In theory at least, educational and rehabilitative programs like those in Jails No. 7 and No. 8 have surprisingly wide support among corrections officials, particularly in the case of jails, where inmates are held mostly for short periods, unlike state and federal prisons. Ken Kerle, managing editor of American Jails magazine, has visited more than 700 jails around the country. Most jail administrators, he says, understand the value of drug and violence prevention programs like San Francisco’s — but have a hard time convincing the public of their value.

Even Arizona’s notorious Joe Arpaio, nicknamed “America’s toughest sheriff” for such heavy-handed measures as housing prisoners in sweltering tents, putting them to work on chain gangs and forcing them to wear pink underwear, doesn’t think San Francisco’s approach is so off the mark. “The purpose of the jail is punishment,” says Arpaio. “On the other hand, they should be given the opportunity to learn.”

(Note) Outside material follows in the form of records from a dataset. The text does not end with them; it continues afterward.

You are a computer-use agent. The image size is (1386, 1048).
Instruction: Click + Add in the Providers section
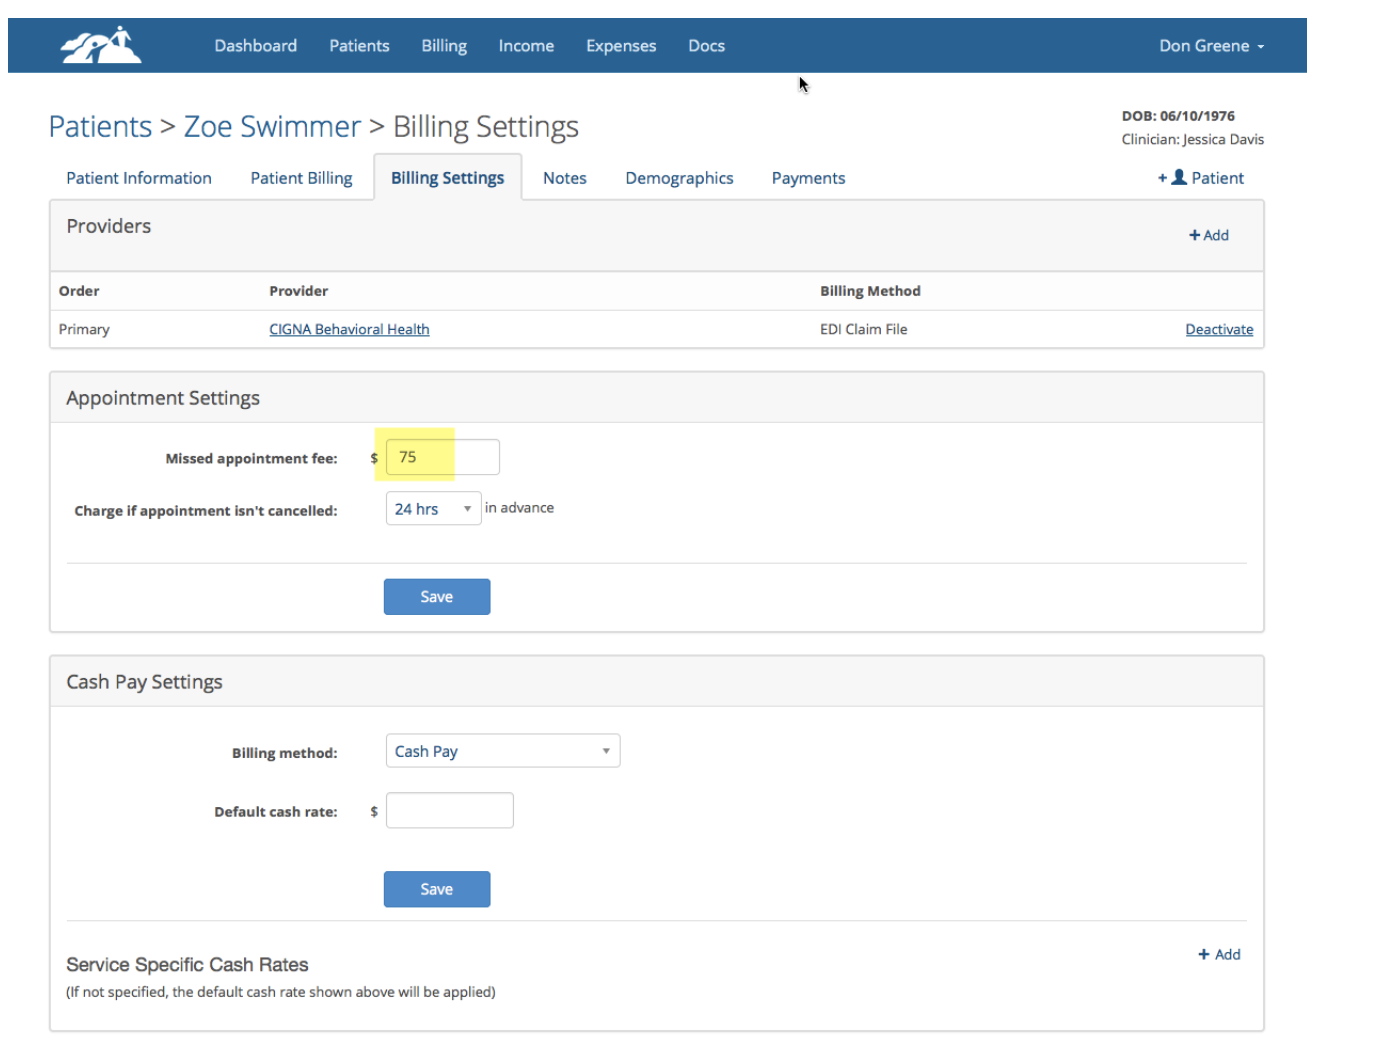tap(1209, 235)
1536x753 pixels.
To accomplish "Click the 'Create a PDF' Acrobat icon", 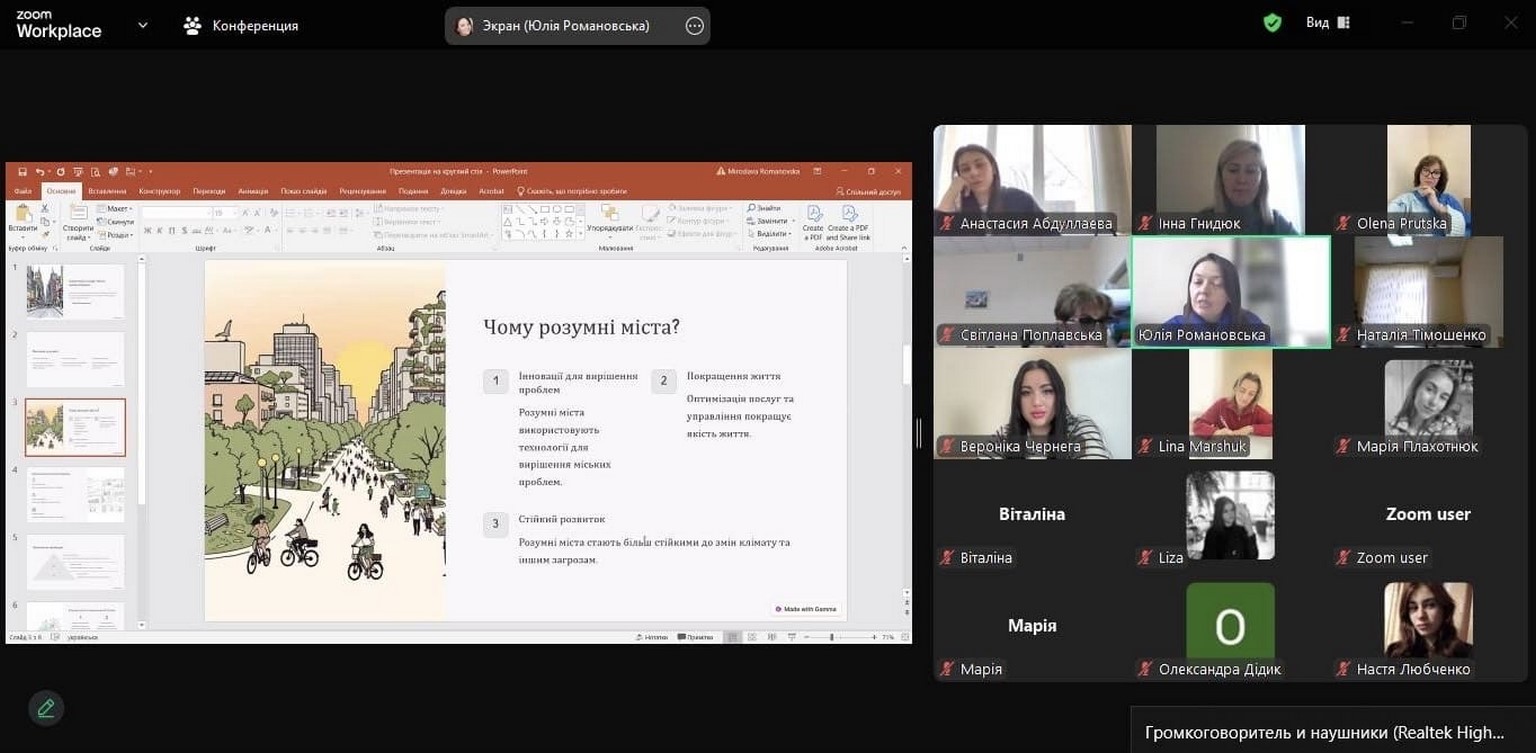I will (x=813, y=218).
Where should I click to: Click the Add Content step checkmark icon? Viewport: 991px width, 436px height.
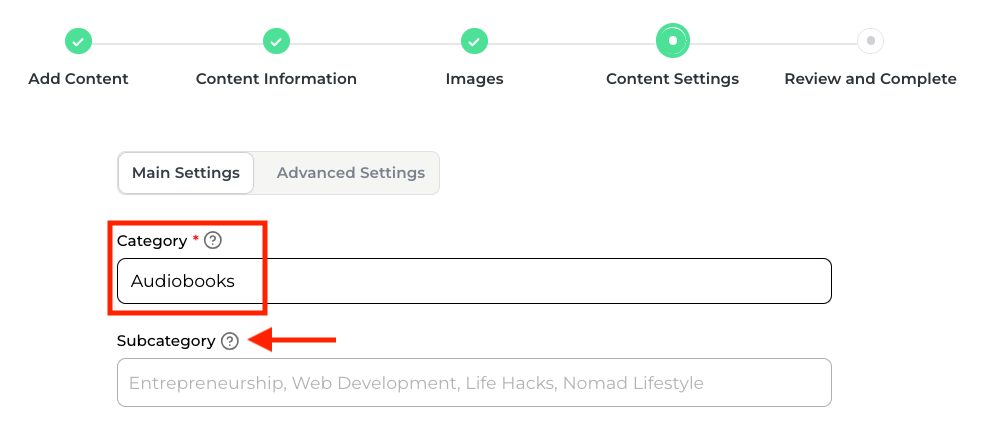(x=78, y=41)
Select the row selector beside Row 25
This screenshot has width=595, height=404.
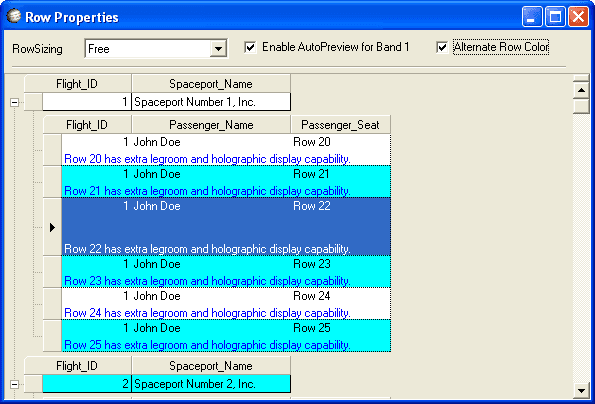pyautogui.click(x=52, y=336)
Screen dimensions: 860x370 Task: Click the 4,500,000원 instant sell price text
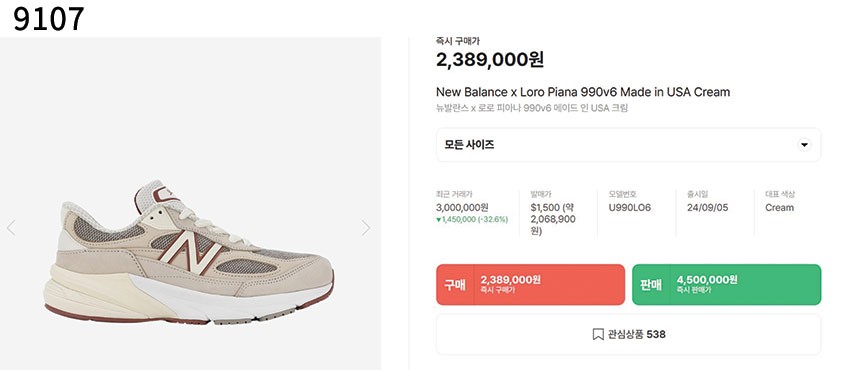point(707,280)
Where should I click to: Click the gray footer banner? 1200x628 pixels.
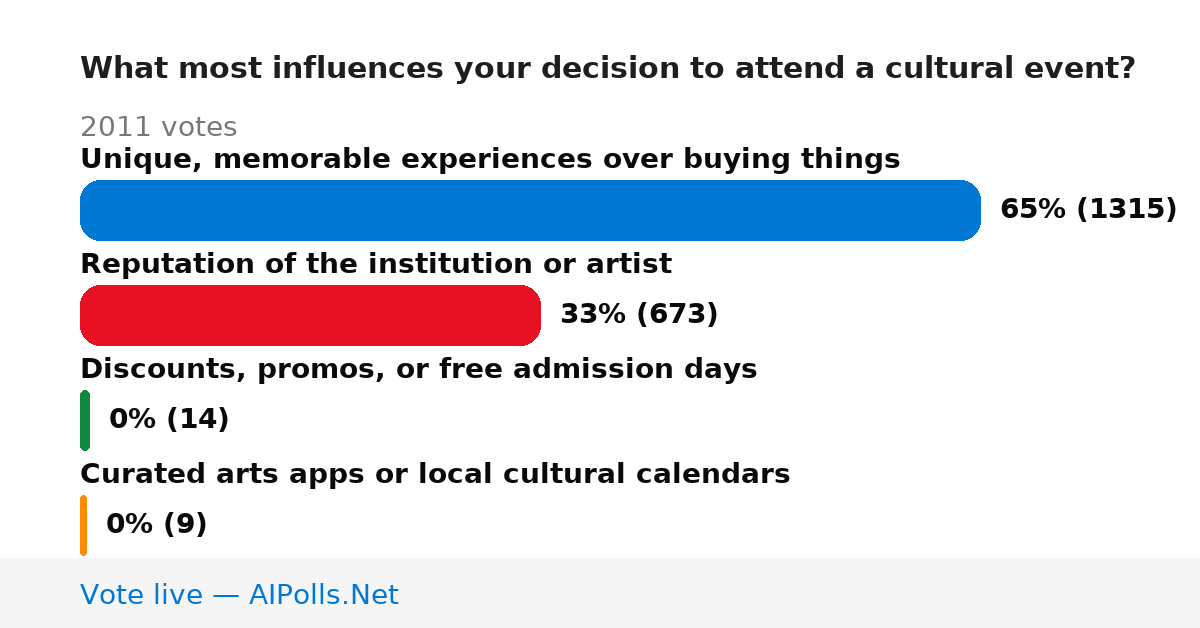coord(600,593)
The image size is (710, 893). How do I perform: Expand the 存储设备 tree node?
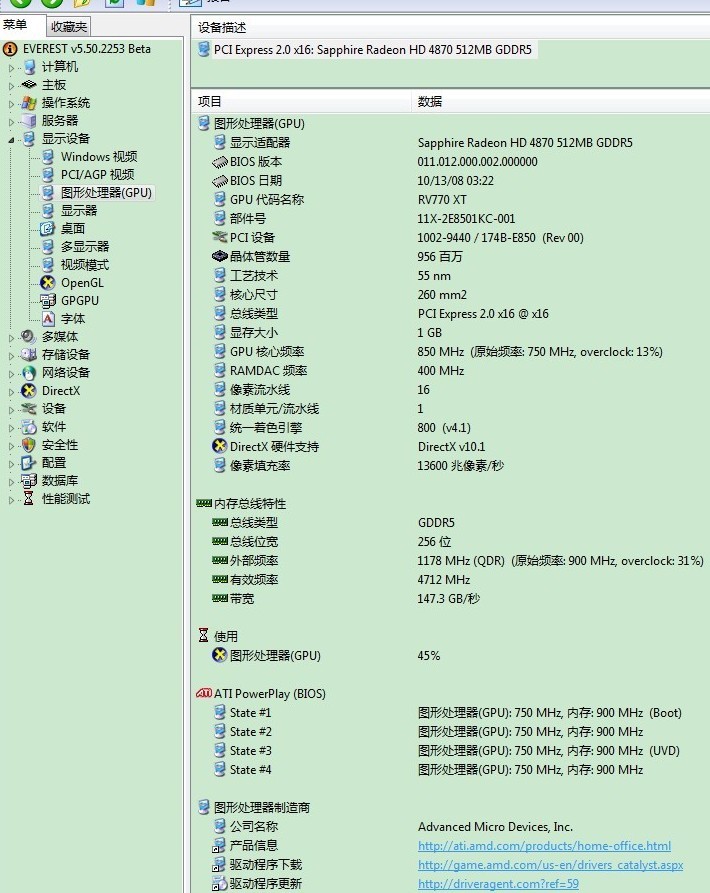12,355
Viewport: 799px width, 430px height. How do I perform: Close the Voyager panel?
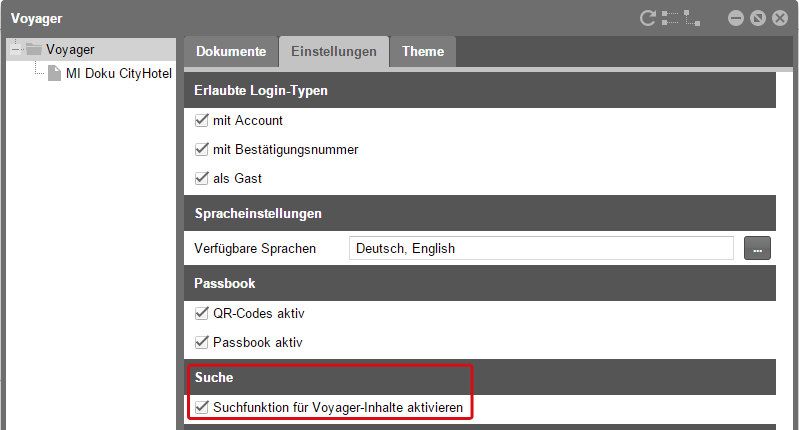click(x=780, y=18)
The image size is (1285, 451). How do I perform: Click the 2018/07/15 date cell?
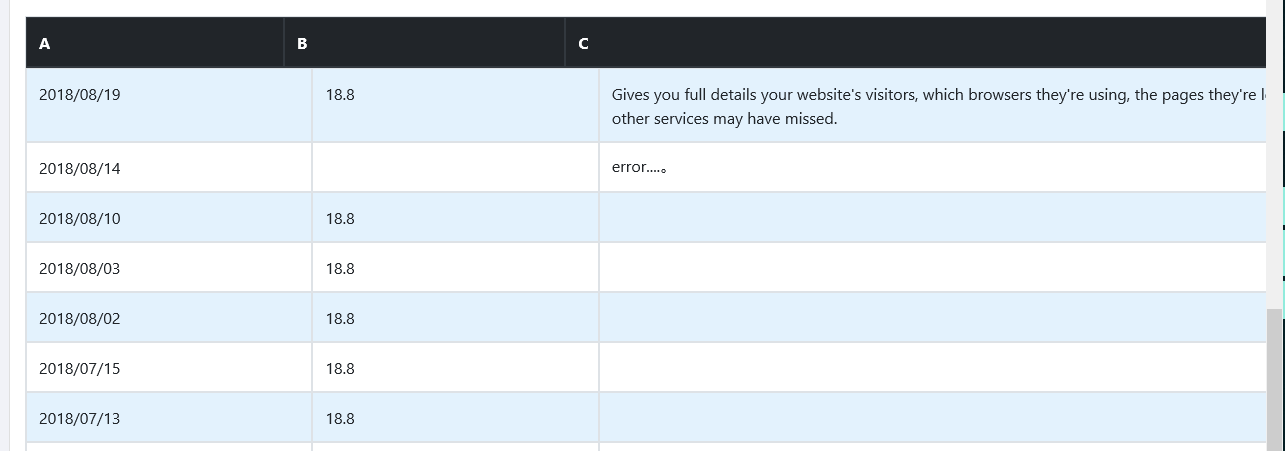pos(80,369)
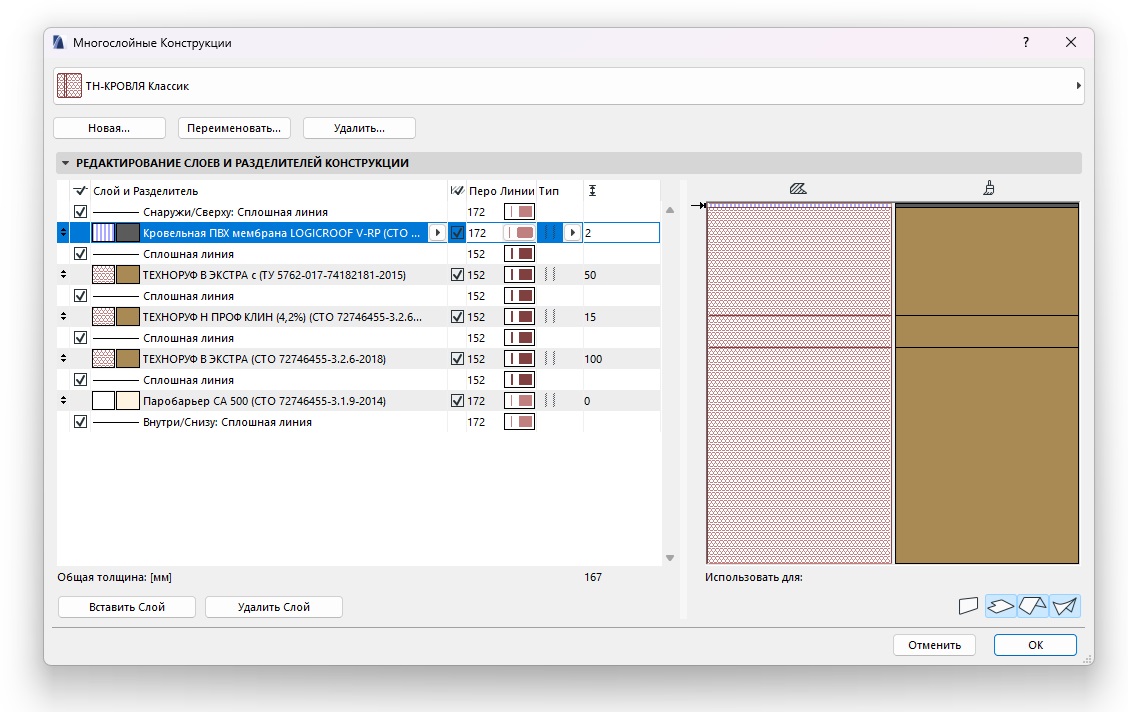Collapse the Редактирование слоев и разделителей section

coord(66,163)
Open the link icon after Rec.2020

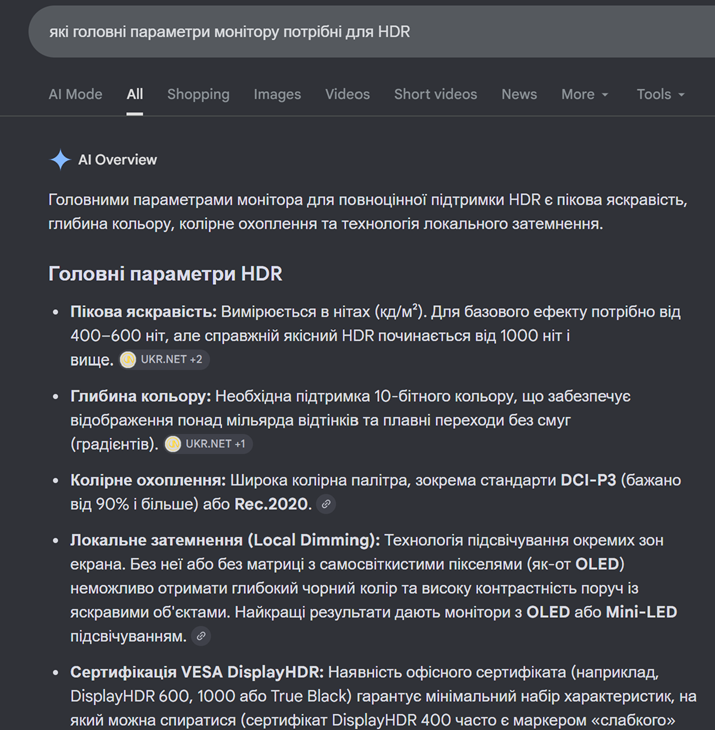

Ultimately, the survival of programs like San Francisco’s may depend on the bottom line. The acupuncture alone costs $125,000 a year, with hundreds of thousands more going to other programs. The RSVP course is in the last year of a three-year, $600,000 grant from the Open Society Institute. If studies like Gilligan’s show a dramatic drop in recidivism, the programs will pay for themselves or even save money by reducing crime, their proponents argue. But if the numbers aren’t there, even in liberal San Francisco the public funds may run dry.

Whether the statistics eventually support them or not, the programs can at least boast a few individual success stories. Marvin Trust, 30, describes himself as a “career criminal.” In and out of jails all over the Bay Area for years, he had never heard of any drug treatment or rehabilitation programs until he was locked up in San Francisco for burglary. He says he used to have a tough-guy mentality, especially in jail, but that this facility has allowed him to let his guard down and deal with his problems.

“It has helped me in personal ways, good ways. I’ve been talking things out with my girlfriend,” he says. The Roads to Recovery program, where he’s been since November, has required some attitude adjustment. “The intimacy between men was weird,” he says. “At first I thought they had flowers in their pants. Then I started to think it was kind of beautiful.”

Some of the program facililities’ most impressive success stories are now on the staff. RSVP offender restoration coordinator Lazanius Johnson served 18 months in Jail No. 7 in the early ’80s. Now he has left drugs behind. Besides working for RSVP for the past year, he is an ordained minister at the Third Baptist Church in San Francisco. “A large number of [program graduates] end up working in the treatment industry,” says Roads program director Sara Kammerzell. “By teaching recovery to other people, they are able to recover themselves.”